BRIEF DESCRIPTION OF THE DRAWINGS
[0012] FIG. 1 is a schematic of an on-board diagnostic system for
detecting malfunction conditions in a hydraulic valve train of a
MultiAir.TM. engine;
[0013] FIG. 2 is a schematic of a hydraulic valve train of a
MultiAir.TM. engine;
[0014] FIG. 3 illustrates an exemplary time delay waveform
analysis;
[0015] FIG. 3A illustrates additional waveforms;
[0016] FIG. 4 illustrates an exemplary frequency waveform analysis;
and
[0017] FIG. 5 is a flowchart of a method of detecting malfunction
conditions in a hydraulic valve train of a MultiAir.TM. engine.
DETAILED DESCRIPTION
[0018] FIG. 1 represents an on-board diagnostic system 10 for
detecting malfunction conditions in a hydraulic valve train of a
MultiAir.TM. engine. The system 10 comprises a plurality of
pressure sensors 12a-n, which can include as many pressure sensors
as needed to monitor all parts and functions of the hydraulic valve
train. The plurality of pressure sensors 12a-n are located in a
hydraulic circuit 14 of the MultiAir.TM. engine hydraulic valve
train. The plurality of pressure sensors 12a-n generate pressure
signals from hydraulic fluid in the hydraulic circuit 14.
[0019] The system 10 also comprises an engine control module 16, in
communication with, including receiving and processing the pressure
signals transmitted from, the plurality of pressure sensors 12a-n.
The engine control module 16 is configured to perform a waveform
analysis of the pressure signals. The waveform analysis observes
current operating conditions and detects malfunction conditions, or
failure modes, in the hydraulic valve train. Malfunction conditions
are scenarios in which the hydraulic valve train is malfunctioning.
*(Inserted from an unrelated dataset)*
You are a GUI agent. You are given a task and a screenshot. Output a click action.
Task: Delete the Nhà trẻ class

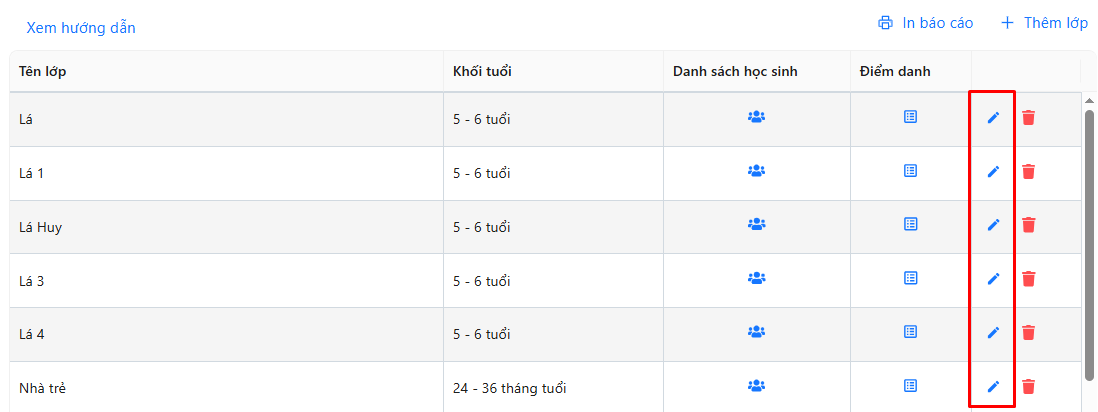click(x=1028, y=386)
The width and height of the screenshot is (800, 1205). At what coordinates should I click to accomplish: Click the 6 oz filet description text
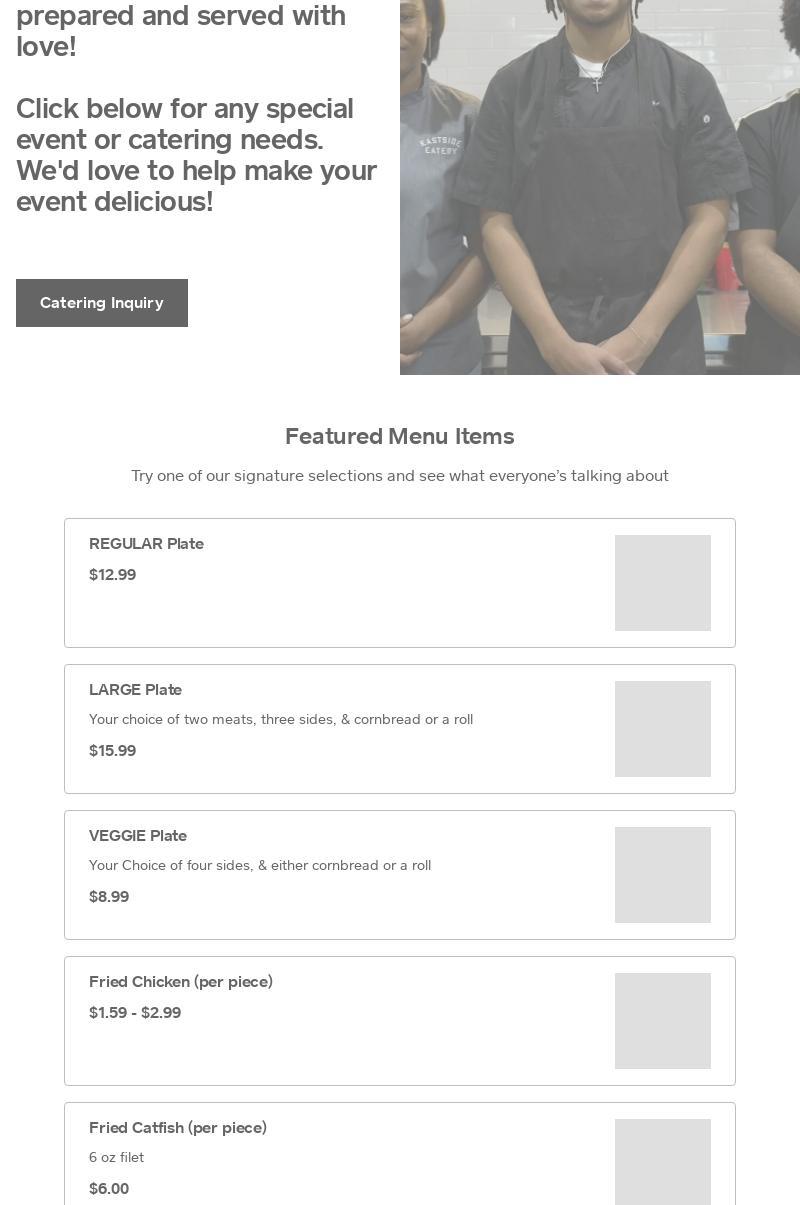click(x=116, y=1157)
For example, one exemplary malfunction condition is a leak in the
hydraulic valve train where hydraulic fluid is escaping. A second
exemplary malfunction condition is a worn or stuck actuator. A
third exemplary malfunction condition is a stuck solenoid. A fourth
exemplary malfunction condition is a sticky valve where one valve
is moving abnormally slow. A fifth exemplary malfunction condition
is a waving valve where one valve opens more than another valve. A
sixth exemplary malfunction condition is an improperly functioning
accumulator. When malfunction conditions, such as the examples set
forth above, are detected, corresponding malfunction condition
information can be stored in the engine control module 16. A
notification means 20, such as an on-board computer or illuminating
lamp, also informs an operator of the malfunctioning hydraulic
valve train.
[0020] FIG. 2 represents a hydraulic valve train 50 of a
MultiAir.TM. engine. The hydraulic valve train 50 includes
electro-hydraulic actuation technology and is a critical component
of MultiAir.TM. engine performance. The hydraulic valve train 50 is
responsible for the operation of the MultiAir.TM. engine's valves.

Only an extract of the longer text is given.